In a new study scheduled for online publication June 12 in the journal Developmental Cell, a team of researchers led by the University of Michigan Life Sciences Institute describes a pathway that can regulate beige fat thermogenesis independently of adrenergic signaling. Instead, it operates through a receptor protein called CHRNA2, short for Cholinergic Receptor Nicotinic Alpha 2 Subunit.

“This pathway opens a whole new direction for approaching metabolic disorders,” said Jun Wu, an assistant professor at the LSI and the study’s senior author. “Of course, this cholinergic pathway also is involved in other important functions, so there is still much work to do to really figure out how this might work in humans. But we are encouraged by these initial findings.”

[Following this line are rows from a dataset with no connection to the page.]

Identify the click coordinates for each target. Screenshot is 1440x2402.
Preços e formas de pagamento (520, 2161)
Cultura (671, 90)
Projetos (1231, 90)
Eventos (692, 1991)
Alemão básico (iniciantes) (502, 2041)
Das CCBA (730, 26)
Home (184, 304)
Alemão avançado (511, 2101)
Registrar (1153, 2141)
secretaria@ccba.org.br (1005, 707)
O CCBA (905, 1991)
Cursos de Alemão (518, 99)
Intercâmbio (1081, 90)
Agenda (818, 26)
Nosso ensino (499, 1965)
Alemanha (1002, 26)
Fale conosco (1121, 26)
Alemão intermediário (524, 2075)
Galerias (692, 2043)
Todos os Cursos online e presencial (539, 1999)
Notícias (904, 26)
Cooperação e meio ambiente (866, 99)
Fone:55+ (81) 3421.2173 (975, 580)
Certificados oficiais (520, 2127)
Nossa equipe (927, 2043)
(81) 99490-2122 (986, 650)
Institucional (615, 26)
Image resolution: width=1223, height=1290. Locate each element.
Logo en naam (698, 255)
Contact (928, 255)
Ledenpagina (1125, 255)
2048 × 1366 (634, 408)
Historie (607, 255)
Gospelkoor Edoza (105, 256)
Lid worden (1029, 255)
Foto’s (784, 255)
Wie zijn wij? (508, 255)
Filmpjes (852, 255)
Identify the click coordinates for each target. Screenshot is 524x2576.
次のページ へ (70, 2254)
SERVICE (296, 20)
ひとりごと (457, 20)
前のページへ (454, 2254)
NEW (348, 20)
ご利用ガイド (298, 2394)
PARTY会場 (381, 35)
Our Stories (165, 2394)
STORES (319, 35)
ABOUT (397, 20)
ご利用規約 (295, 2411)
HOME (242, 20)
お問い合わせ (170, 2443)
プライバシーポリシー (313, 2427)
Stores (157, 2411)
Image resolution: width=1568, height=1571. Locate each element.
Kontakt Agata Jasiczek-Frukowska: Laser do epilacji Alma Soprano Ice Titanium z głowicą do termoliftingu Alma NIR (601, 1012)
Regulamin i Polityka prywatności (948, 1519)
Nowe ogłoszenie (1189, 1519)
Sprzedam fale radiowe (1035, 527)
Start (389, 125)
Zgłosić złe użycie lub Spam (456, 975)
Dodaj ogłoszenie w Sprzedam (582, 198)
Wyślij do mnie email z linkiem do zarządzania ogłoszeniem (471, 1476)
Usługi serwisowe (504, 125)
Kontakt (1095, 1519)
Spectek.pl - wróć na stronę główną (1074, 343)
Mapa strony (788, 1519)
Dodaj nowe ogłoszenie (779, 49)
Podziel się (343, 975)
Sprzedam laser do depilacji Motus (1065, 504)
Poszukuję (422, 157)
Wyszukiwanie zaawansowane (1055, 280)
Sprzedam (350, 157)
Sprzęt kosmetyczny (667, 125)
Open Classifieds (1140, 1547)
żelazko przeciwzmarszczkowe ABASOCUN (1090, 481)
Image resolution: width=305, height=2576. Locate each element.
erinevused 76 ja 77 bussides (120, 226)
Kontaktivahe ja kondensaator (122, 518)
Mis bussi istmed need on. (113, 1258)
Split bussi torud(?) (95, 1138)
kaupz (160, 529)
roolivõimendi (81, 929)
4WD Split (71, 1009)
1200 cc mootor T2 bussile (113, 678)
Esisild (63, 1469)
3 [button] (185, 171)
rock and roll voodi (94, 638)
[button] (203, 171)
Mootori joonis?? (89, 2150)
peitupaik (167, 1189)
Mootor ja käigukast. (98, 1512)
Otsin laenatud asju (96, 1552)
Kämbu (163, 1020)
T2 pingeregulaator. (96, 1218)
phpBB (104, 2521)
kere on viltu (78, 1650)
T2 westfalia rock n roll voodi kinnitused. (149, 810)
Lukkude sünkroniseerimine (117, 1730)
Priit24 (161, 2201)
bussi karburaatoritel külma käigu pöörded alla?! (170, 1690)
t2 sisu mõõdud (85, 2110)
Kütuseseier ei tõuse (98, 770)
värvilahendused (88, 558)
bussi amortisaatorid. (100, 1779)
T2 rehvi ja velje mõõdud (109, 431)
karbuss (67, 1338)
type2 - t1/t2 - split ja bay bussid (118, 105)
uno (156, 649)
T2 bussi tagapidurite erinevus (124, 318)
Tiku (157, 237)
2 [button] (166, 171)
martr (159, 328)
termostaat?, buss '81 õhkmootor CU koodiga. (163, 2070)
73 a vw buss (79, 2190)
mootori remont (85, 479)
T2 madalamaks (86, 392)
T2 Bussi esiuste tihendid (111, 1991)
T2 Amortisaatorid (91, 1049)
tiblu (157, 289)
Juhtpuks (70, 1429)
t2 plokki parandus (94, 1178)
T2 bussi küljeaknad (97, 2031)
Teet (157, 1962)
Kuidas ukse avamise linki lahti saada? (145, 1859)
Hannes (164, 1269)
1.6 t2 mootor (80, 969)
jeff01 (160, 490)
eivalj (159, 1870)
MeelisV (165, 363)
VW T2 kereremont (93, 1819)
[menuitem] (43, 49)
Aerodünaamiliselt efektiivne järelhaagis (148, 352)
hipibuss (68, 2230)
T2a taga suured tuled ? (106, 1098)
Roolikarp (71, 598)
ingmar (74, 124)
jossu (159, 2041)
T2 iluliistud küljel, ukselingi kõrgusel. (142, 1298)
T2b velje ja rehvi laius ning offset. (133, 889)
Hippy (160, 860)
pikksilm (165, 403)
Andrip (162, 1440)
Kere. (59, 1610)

For their study, Wu and her colleagues blocked the CHRNA2 pathway only in adipocytes in mice, and then fed the mice a high-fat diet. Without the CHRNA2 receptor proteins, the mice showed greater weight gain than normal mice, and were less able to activate thermogenesis in response to excess food intake.

Wu believes the findings are particularly exciting in light of another research team’s recent discovery of a new type of beige fat that is not regulated by catecholamine. This newest study from the LSI indicates that this subpopulation of beige fat, called glycolytic beige fat (or g-beige fat), can be activated through the CHRNA2 pathway.

“Many patients with metabolic disorders have catecholamine resistance, meaning their cells do not detect or respond to catecholamine,” said Wu, who is also an assistant professor of molecular and integrative physiology at the U-M Medical School.

“So even if it could be done safely, activating that adrenergic pathway would not be an effective treatment option for such patients. This new pathway, with this new subtype of beige fat, could be the beginning of a whole new chapter for approaching this challenge.”

The research was supported by the National Institutes of Health, American Diabetes Association, Chinese Scholarship Council and Michigan Life Sciences Fellows program.

Study authors are: Heejin Jun, Shanshan Liu, Jine Wang, Alexander Knights, Margot Emont, X.Z. Shawn Xu and Jun Wu of U-M; Yingxu Ma of U-M and Central South University, China; Yong Chen and Shingo Kajimura of the University of California, San Francisco; Jianke Gong of U-M and the Huazhong University of Science and Technology; and Xiaona Qiao of U-M and Fudan University, China.